В тогдашних ВМС бытовало мнение, что холостой офицер медленнее продвигается по службе, чем женатый. Это было неписаное правило, а может, и вовсе никакое не правило, но все в это верили. Предполагалось, что наличие семьи свидетельствует о стабильности и зрелости. Я знал, что все астронавты первого набора в программу «Меркьюри», о которых писал Том Вулф, были женаты и имели не меньше двух детей. Мне хотелось иметь семью, и казалось, теперь, когда мне 26 лет и я делаю карьеру, наступил подходящий момент. Брат уже был женат, значит, и я должен быть готов к подобному повороту в судьбе.
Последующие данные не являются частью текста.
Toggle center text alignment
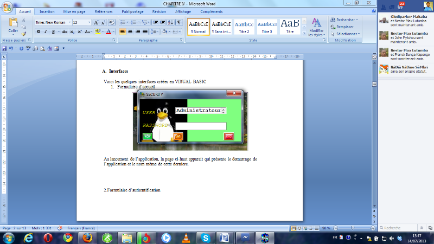Image resolution: width=434 pixels, height=244 pixels. point(130,32)
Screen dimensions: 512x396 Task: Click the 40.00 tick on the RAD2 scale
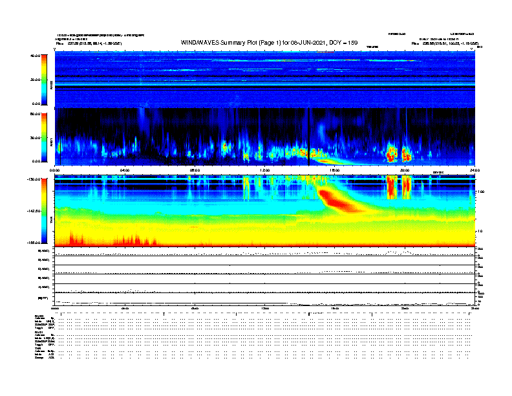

Мы с Лесли регулярно встречались почти год. Мне полюбились воскресные ужины в доме ее матери и отчима, командира запаса ВМС. Скоро я сдружился с ее братом и сводной сестрой. Естественным следующим шагом было бы влиться в их семью. За бутылкой вина, на садовой скамье у Чесапикского залива я предложил Лесли выйти за меня замуж, и она согласилась.

 

В сентябре 1990 г. я получил назначение в настоящую боевую эскадрилью VFA-143 с неофициальным названием The World Famous Pukin’ Dogs. Она базировалась в ближайшем ангаре на базе «Океана», и мне не пришлось переезжать. На тот момент эскадрилья была развернута на авианосце «Эйзенхауэр», находившемся в Персидском заливе, поскольку играла важную роль в операции «Щит пустыни», и мне предстояло присоединиться к сослуживцам по их возвращении.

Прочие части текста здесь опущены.